Introduction of IBM PC/AT based on Intel 80286
Introduction of IBM PC/AT based on Intel 80286, featuring VGA graphics
The IBM PC AT was IBM's second generation PC (if you consider the XT an extension of the original PC). It was introduced in 1984 and included several "new" features such as a 6 MHz Intel 80286 processor, a 1.2MB 5.25" floppy drive and an improved keyboard. The typical AT sold with a 20 or 30 MB hard drive and 512K of RAM.
The machine also came with an early version of Microsoft Word and a very early Microsoft Mouse.
The PC AT had a new version of the Microsoft OS: MS-DOS 3.0 which could manage the new 5.25" floppy disk format (1.2 MB), the new hard disk capacities (20 MB and more) and allowed file sharing. It had a new keyboard too (the same we use now, more or less) with cursor keys and a key that could lock it.
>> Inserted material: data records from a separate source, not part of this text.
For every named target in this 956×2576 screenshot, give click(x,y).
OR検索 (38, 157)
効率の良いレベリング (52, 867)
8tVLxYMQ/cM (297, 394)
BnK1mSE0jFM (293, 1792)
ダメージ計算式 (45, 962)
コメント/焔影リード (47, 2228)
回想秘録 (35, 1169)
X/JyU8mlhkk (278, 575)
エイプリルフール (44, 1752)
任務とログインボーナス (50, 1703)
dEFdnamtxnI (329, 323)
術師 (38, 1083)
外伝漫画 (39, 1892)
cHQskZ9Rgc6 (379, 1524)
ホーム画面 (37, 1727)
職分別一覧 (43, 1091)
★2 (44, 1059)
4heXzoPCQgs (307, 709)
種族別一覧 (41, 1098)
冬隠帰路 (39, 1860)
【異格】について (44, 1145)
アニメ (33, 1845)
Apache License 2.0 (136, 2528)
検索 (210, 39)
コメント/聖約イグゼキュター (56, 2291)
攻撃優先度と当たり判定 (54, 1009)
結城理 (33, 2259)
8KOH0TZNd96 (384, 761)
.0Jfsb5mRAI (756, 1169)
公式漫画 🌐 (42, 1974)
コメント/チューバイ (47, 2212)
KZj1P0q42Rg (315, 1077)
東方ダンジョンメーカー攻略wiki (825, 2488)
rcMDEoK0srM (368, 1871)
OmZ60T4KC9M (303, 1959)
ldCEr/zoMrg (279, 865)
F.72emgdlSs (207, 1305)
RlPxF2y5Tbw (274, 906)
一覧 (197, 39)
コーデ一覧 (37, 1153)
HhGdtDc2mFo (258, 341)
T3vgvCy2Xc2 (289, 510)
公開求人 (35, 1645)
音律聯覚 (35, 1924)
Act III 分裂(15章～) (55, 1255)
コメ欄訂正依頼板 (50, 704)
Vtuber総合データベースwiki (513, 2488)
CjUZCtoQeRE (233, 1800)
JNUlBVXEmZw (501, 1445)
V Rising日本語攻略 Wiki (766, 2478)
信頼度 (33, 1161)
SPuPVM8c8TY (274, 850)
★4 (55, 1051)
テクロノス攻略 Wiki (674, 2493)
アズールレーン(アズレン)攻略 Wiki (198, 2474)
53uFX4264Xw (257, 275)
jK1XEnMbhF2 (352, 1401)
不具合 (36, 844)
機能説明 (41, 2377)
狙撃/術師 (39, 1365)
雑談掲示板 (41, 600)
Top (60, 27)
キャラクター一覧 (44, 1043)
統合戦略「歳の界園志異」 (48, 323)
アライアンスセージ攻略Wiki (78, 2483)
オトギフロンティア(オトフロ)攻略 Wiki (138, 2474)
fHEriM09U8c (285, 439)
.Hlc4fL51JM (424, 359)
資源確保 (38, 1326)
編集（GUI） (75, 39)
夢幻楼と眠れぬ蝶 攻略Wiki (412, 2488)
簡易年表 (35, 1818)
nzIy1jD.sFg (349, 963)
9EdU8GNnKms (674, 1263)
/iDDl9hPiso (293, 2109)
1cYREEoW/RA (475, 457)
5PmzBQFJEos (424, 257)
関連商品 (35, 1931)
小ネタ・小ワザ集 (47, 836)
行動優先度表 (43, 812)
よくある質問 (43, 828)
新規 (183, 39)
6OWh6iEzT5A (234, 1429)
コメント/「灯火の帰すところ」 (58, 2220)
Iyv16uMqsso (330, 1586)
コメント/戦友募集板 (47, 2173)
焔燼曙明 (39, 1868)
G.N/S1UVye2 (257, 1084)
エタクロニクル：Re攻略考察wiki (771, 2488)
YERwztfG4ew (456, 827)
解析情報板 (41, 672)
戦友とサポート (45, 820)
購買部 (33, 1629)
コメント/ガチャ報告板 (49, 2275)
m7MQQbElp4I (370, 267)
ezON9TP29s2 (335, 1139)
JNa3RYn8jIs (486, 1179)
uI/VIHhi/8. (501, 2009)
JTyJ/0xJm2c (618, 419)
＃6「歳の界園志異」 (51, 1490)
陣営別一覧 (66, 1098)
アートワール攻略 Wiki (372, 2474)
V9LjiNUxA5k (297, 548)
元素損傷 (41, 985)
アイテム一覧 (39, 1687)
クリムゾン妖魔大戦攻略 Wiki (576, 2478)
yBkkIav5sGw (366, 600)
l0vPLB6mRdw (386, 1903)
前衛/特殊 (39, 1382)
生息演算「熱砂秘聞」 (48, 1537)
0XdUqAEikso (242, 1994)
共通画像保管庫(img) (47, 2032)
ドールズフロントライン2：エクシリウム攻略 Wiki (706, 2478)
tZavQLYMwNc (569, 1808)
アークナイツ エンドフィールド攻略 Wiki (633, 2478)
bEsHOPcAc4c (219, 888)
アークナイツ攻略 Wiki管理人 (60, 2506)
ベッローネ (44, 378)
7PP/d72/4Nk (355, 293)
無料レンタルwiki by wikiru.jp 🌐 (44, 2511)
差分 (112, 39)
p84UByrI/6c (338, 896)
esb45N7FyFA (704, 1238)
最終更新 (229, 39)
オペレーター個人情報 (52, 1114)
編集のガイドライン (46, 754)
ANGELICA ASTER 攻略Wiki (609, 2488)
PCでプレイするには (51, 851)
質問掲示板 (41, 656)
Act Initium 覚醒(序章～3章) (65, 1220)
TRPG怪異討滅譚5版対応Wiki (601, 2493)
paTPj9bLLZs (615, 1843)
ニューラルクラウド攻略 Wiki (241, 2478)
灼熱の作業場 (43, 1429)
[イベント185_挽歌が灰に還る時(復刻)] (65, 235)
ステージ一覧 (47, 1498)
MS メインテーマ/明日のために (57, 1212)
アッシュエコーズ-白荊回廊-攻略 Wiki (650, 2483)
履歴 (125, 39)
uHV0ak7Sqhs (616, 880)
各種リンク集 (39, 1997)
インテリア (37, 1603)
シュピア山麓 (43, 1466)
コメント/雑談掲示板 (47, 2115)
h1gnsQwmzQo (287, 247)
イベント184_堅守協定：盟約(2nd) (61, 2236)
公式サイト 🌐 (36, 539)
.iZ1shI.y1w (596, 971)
Two models were launched: the PC-AT model 1 (256 KB RAM, two floppy disk units and a color screen) and the PC-AT Model 2 (512 KB RAM, one floppy disk unit, one hard disk and a color screen).
This computer was revolutionary, but it was the last time IBM imposed a standard to the PC clone industry. The next year, the first PC based on a 80386 was made by Compaq and IBM failed to impose the PS/2 standard in 1986.